Task instructions:
Continue the forum answer about recovering an RSA secret from two ciphertexts with known prefixes from the point where it stops.

Document excerpt:
So after some more help and an extensive reboot of my math skills, I found the answer. The information that I overlooked but is crucial to have is the total length of the message. Moreover, we also need a second message with slightly changed parameters. SoThis thus presupposes that an attacker has access to at least 2 known ciphertexts with known prefix and that both ciphertexts only differ by the prefix (known) and padding (unknown).
Following the above we end up with:
- $c_1$ = $(prefix_1 + secret + padding_1)^e mod \ n$
- $c_2$ = $(prefix_2 + secret + padding_2)^e mod \ n$
Now, without the prefix change this would be a simple case of Coppersmith's short pad attack. But the prefix requires some changes. This is where the length comes in handy: if we know the prefix change (e.g. a 0 byte becomes a 1 byte), and we know the total length, we can find the additional delta between the 2 ciphertexts (i.e. the delta besides from the padding), since we know which bits changed and can then add/substract $2^i$ for all changed $bit_i$
Example: if
$prefix_1$ = 'hello\x00'
$prefix_2$ = 'hello\x01'
and the total message length (including secret and padding) is 100, we know that the 94th byte changed from 0 to 1. In bits, it means the 752nd bit changed from 0 to 1, hence adding $2^{752}$.

Entries supplied:
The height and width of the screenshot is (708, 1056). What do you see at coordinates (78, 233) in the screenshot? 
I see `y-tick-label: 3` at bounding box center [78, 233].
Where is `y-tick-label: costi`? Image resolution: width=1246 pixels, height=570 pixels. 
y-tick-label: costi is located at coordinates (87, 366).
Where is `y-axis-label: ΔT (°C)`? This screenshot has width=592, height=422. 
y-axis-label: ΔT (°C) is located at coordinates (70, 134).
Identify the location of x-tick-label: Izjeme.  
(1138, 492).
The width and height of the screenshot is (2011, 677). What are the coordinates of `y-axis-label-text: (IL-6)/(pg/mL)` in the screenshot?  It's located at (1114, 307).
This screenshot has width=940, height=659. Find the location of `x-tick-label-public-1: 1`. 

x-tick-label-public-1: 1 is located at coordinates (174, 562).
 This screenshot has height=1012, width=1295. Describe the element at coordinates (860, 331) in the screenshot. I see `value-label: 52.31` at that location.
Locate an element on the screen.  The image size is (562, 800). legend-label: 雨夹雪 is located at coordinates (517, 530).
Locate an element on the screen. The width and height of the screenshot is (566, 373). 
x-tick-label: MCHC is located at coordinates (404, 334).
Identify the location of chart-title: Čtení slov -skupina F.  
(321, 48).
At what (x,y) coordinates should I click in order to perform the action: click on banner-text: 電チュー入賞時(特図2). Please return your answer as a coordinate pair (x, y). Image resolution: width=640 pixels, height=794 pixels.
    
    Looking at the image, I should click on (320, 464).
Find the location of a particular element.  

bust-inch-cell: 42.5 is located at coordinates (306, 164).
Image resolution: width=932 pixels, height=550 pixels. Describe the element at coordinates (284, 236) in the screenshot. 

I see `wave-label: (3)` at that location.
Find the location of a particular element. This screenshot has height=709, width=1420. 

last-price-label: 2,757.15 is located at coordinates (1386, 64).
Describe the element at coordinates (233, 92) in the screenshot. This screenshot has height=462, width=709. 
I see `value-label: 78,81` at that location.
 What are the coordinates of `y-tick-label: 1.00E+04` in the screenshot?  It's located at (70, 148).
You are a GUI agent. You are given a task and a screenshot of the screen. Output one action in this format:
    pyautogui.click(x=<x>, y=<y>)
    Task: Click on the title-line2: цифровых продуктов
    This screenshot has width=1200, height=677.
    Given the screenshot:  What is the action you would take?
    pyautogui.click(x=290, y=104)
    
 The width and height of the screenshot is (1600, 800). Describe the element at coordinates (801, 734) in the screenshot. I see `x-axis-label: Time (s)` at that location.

Response:
From here we can pick up the Coppersmith attack whereby the second polynomial needs to incorporate the difference:
$g_2(x,y) = (x+y+\Delta)^e - c_2$
The rest follows the classic attack. Now once we have $y$, we can use the Franklin-Reiter related message attack with the small exception that we need to also add the $\Delta$ we calculated from the prefix.
I realize this might have gone beyond the scope of my answer but I thought it was an interesting twist on existing exploits that could help someone out in the future :)